Réunis les 21 et 22 juin 2017 à Cagliari (en Sardaigne) sur le thème « Redécouvrir la valeur sociale des infrastructures », les ministres des transports du G7 ont mis l'accent sur l'essor des « solutions numériques pour la mobilité », ainsi que sur « l'opportunité extraordinaire que les nouvelles technologies offrent » en termes de sécurité routière et d'accessibilité pour le plus grand nombre. La déclaration finale a plaidé pour la collaboration entre tous les acteurs concernés, afin de que le potentiel offert par les véhicules connectés puisse être pleinement utilisé.
Adapter l'infrastructure aux nouveautés du numérique est en effet le grand préalable à la prise en charge de véhicules asservis à l'infrastructure.

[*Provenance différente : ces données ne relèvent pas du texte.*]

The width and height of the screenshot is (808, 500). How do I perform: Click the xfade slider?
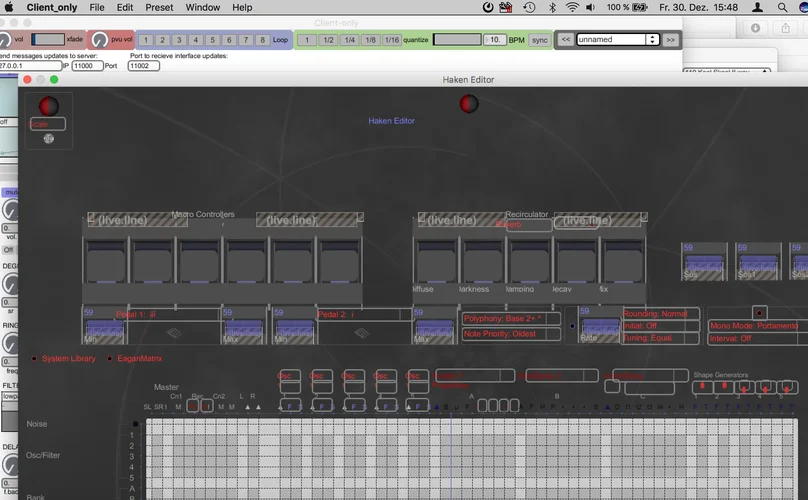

2. Diriger les véhicules asservis
Outre le vraisemblable contingentement du nombre de véhicules autorisés à circuler, l'étape ultime de la conduite sans chauffeur dans une zone urbaine donnée consiste à coordonner l'ensemble des flux, afin d'éviter les congestions. Tel est le sens de l'expression « diriger les véhicules asservis ». Le cas reste très particulier, puisque nombre de déplacements sont interurbains, mais il est déterminant pour que la conduite sans chauffeur puisse apporter une contribution maximale à la qualité de vie.
Le principe est le suivant :
- chaque véhicule communique à l'infrastructure le lieu de départ et celui d'arrivée ;
- un dispositif informatique centralise l'ensemble des informations relatives aux trajets engagés, ainsi qu'à ceux immédiatement souhaités, pour en déduire les itinéraires affectés aux demandes reçues ;
- - chaque véhicule effectue le trajet indiqué par le système informatique central, sous réserve d'éventuelles corrections apportées par ce même système central.
Bien que ce degré d'automatisation présente un niveau de perfectionnement technique supérieur à la conduite simplement autonome ou collaborative, il n'y a pas véritablement de nouvel enjeu industriel ayant une dimension stratégique, puisque la principale nouveauté concerne le système informatique central. Il y a là un double défi - matériel et logiciel - mais l'industriel qui propose la meilleure offre à un moment donné peut, au moins théoriquement, être supplanté plus tard par un concurrent. La centralisation de la « réflexion » ne devrait donc pas procurer de rente de situation industrielle comparable à celle inhérente aux protocoles de communication.
Nous ne disposons d'aucun chiffrage des investissements nécessaires pour adapter les infrastructures routières à la conduite sans chauffeur , mais l'unité de compte ne peut être inférieure au milliard d'euros. Il reste donc à traiter un sérieux sujet de financement ! Une piste envisageable consisterait à introduire un péage généralisé acquitté à l'occasion des déplacements en véhicule connecté, avec prise en compte très précise de l'infrastructure effectivement utilisée pour chaque trajet. Couramment soulevée dans les colloques, cette idée est habituellement accompagnée par une observation portant sur les conséquences fiscales de la motorisation électrique, puisque celle-ci tend à priver les finances publiques des ressources considérables procurées par les taxes assises sur la consommation de produits pétroliers. Cela pose la question d'une ressource fiscale de remplacement, a fortiori lorsque des investissements gigantesques sont requis pour moderniser les voies de circulation.